Sunday, June 14, 2009
Well, I am still sitting at my PC and I haven't dusted off any of my Greek grammar or poetry books. But I did go back to an earlier post on this blog and check out LiveMocha again. When I tried LiveMocha last time there was a very limited range of languages available and the site was very new. From the choice available I chose French, not because it was new to me but because I feel it was a lost skill.
I worked my way through quite a few lessons but found some of it a bit frustrating. I felt the course needed clearer instructions and some components to the course did not add value for me. There also seemed to me to be mistakes in corrections made to my work but I was too slack to chase these up. A reason for that could well have been the voluntary, social networking type of learning approach and that's fine.
LiveMocha has regularly kept in email contact with me since I slacked off with my French last year so I knew that there were new languages available and somewhere in my head was a memory that Greek was now available. So today I checked it out! Three hours later I have completed the six lessons in Unit 1 of Greek 101, including optional sections and quizzes! I have two more units to go to complete Greek 101.

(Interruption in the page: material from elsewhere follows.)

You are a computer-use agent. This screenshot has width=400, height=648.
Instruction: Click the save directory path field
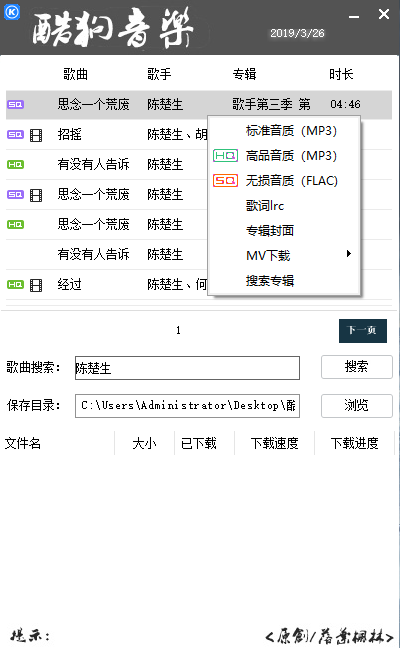point(187,406)
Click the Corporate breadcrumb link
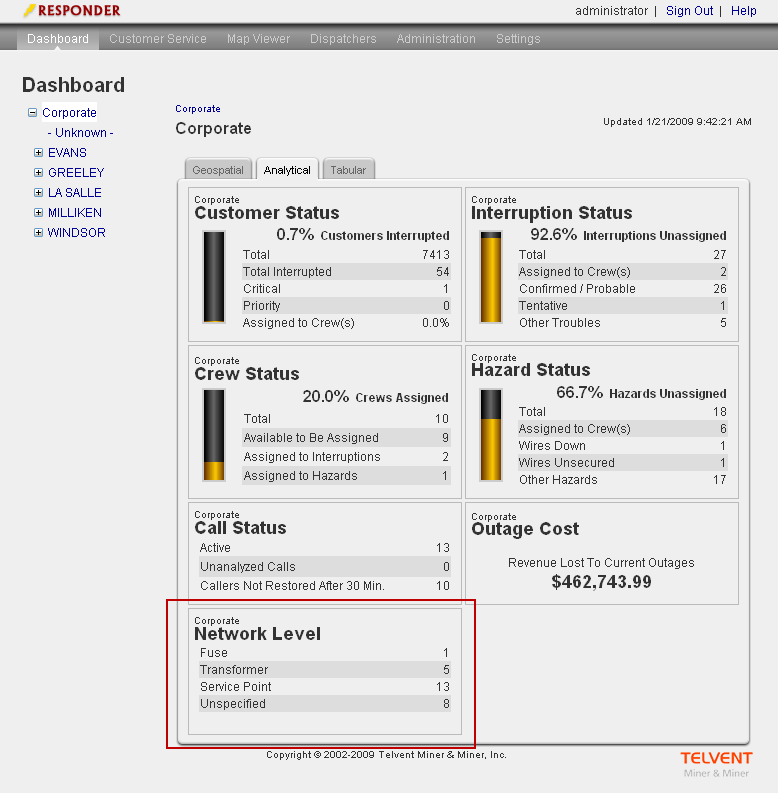The height and width of the screenshot is (793, 778). coord(198,109)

Greek 101 is for absolute beginners, so given the fact that decades ago I did complete Modern Greek 1 at University level it wasn't too hard for me and it really wasn't until Lesson 6 that I found I had to bother about some vocab. I thought LiveMocha had improved: there were good instructions for each lessons and the components of lessons were useful and clear. It was good to have revision exercises.
I will try to continue with reviving my lost (and never very good) Greek and might even go back to my French. However, I do wonder with Greek how an English first language person with absolutely no knowledge of Greek would go at starting the Greek. There is an assumption that you know the alphabet it seems to me, but maybe I am wrong. One day I will try out a language I know nothing about but for the moment sticking with Greek will be a good learning exercise for my brain.

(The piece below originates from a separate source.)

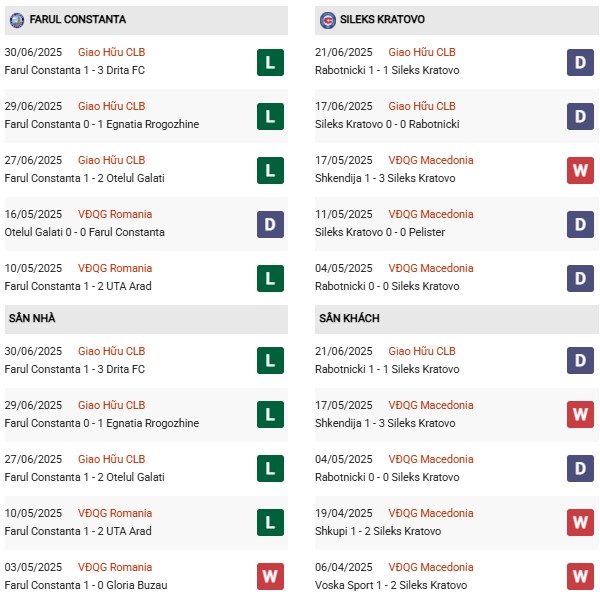Screen dimensions: 600x599
Task: Click the W badge for Shkendija 1-3 Sileks Kratovo in the top list
Action: point(580,170)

My sister tells me that practising another language is a great way to exercise my brain. Today I decided to try to mash up my Web 2.0 skills with language learning to help me with this. And I found this absolutely fabulous little gem on Youtube: it features Mikis Theodorakis himself singing his own composition based on Giorgos Seferis's poem Arnisi (Sto perigiali). As this is one of the few Seferis poems that I understand the words for, I was overjoyed to find it.
I have previously done some Sophia Vembo hunting on Youtube but must remember that Youtube is a great source of assistance for language maintenance and language learning. Now to dust off my Seferis and try to read some of his poems in printed form? And I could see if one of the onlines tools I experimented with earlier in this blog now does Greek? They didn't before.